REQUIREMENT :: For each line of the data below, copy it if it holds the word "output".
-------- SUPPLIED DATA
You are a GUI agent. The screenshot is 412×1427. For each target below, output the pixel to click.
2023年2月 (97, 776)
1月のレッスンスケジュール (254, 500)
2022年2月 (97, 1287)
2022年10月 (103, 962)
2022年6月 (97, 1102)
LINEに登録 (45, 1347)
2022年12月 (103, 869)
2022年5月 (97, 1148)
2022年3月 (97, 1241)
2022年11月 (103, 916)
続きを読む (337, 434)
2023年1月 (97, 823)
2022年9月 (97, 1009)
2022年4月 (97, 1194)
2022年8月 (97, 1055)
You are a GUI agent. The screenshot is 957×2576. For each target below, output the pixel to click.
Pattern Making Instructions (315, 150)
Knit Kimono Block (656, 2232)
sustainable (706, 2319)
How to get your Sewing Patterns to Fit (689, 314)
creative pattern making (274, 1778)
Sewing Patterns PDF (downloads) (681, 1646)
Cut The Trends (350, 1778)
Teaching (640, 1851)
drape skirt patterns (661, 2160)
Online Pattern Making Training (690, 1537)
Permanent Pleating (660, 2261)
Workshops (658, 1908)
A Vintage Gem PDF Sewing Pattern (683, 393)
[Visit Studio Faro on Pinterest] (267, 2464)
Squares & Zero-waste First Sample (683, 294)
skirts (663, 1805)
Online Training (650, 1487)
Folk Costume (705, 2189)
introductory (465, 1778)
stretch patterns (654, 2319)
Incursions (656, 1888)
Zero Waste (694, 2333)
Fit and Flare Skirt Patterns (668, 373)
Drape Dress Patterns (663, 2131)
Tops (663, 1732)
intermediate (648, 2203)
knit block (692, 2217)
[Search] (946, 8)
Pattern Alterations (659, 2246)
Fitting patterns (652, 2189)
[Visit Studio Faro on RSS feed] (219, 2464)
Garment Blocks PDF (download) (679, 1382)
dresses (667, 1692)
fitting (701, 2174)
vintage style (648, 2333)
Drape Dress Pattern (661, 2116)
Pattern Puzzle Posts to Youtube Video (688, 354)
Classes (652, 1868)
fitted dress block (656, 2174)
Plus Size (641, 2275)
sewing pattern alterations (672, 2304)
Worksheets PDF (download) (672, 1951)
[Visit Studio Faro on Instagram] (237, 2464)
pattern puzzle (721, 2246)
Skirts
----------------
REPLY ::
You are a GUI agent. The screenshot is 412×1427. For each target below, output the pixel to click.
You are a GUI agent. The screenshot is 957×2576. For each target below, output the pixel to click.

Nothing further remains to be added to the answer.